Actually for current data processing application scenarios, the reconfigurable array receives the external reconfiguration information used to change the interconnection logic of the computing component (including the combination parameters and timing parameters of the logic circuit). The reconfigurable array then changes the physical architecture of the connection of multiple computing components based on the reconfiguration information, and then the reconfigurable array output the processing results, equivalent to the software programming calling algorithm (algorithm library function) in the current data processing application scenario to calculate the corresponding processing results. For different application requirements, when the reconfigurable array changes from one configuration to another, reconfigurable array can be connected to match the computational structure according to different application requirements. Thus, it can not only face several algorithms in a specific domain, but also receive reconfiguration information transplanted into algorithms in other fields.

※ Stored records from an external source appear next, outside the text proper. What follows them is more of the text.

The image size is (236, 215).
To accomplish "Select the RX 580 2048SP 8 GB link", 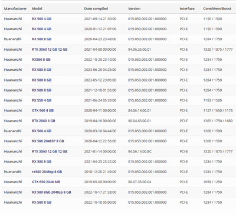I will pyautogui.click(x=48, y=141).
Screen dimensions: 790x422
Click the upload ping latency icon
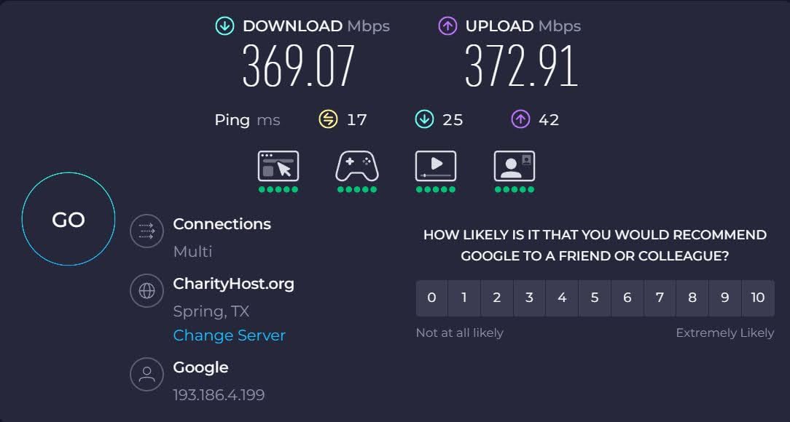click(520, 120)
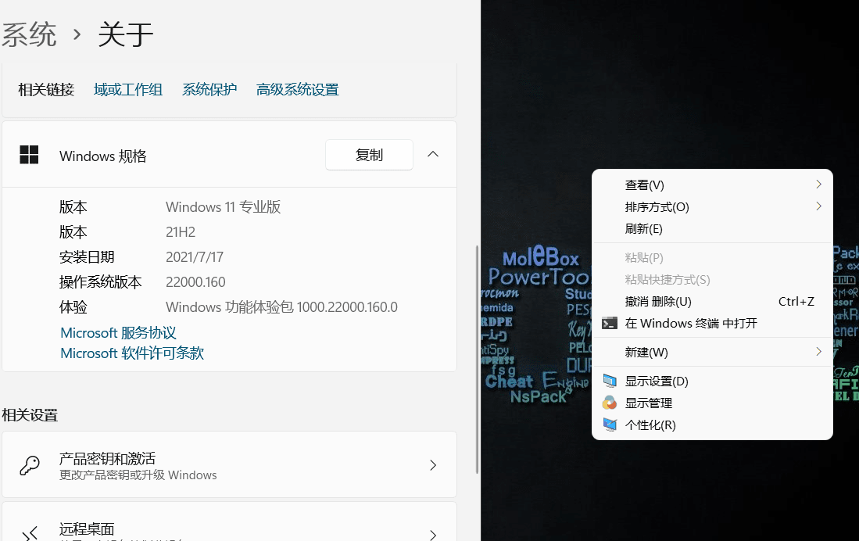Open 产品密钥和激活 chevron arrow
The height and width of the screenshot is (541, 859).
pyautogui.click(x=433, y=465)
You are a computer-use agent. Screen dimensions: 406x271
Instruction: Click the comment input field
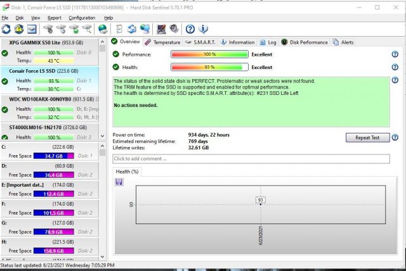(x=251, y=159)
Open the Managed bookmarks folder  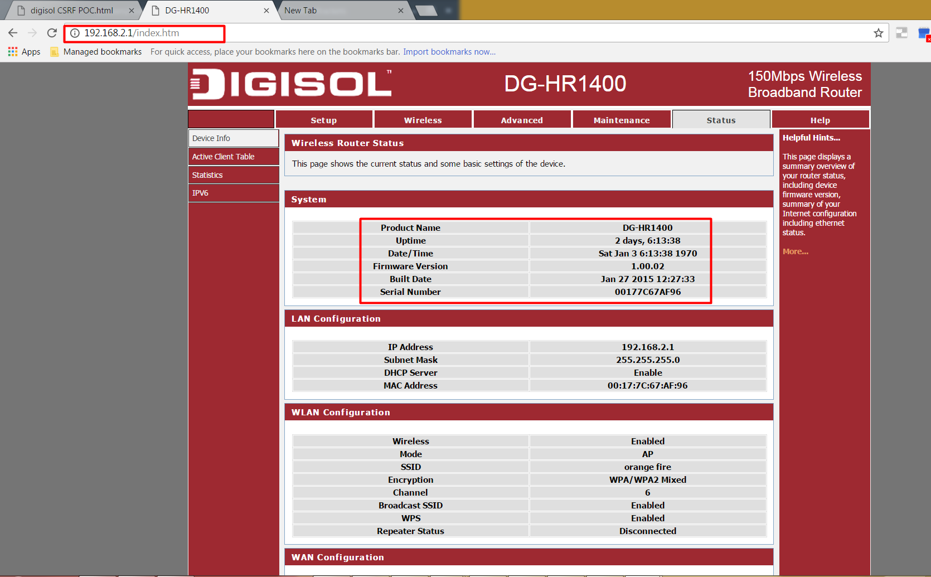click(96, 52)

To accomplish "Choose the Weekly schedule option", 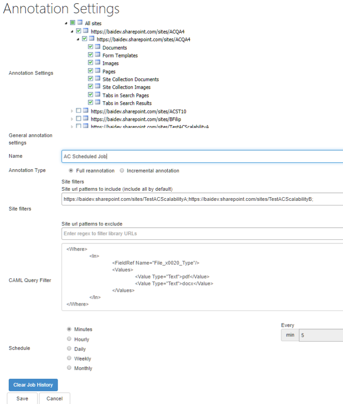I will (x=69, y=359).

In the embodiment, the output of the first FIFO is connected to a matching input of the reconfigurable array, the reconfigurable array is configured to receive the data to be processed from the first FIFO and transmit the data to be processed to a computing array on the pipeline structure for computing processing. The input of the second FIFO is connected to a matching output of the reconfigurable array for a computing output of the pipeline structure transmitted to the second FIFO according to the reconstructed information, wherein the computing output is the processing result. Compared with the prior art, the reconfigurable array is based on a computing component for performing the adjacent interconnections of the computing instructions, refactoring the data pathway pipeline structure with the same depth of the computing array and meeting the computing requirements of the algorithm, so that the reconfigurable array to configure the adapted flow depth according to different algorithms, on this basis, together with an externally connected data scheduling system, realizing the overall flow of data processing operations of reconfigurable arrays, and improving the throughput rate of the reconfigurable arrays, and maximizing the computational performance of the reconfigurable arrays. It also reduces the hardware resources required for the pipeline design of prior technologies.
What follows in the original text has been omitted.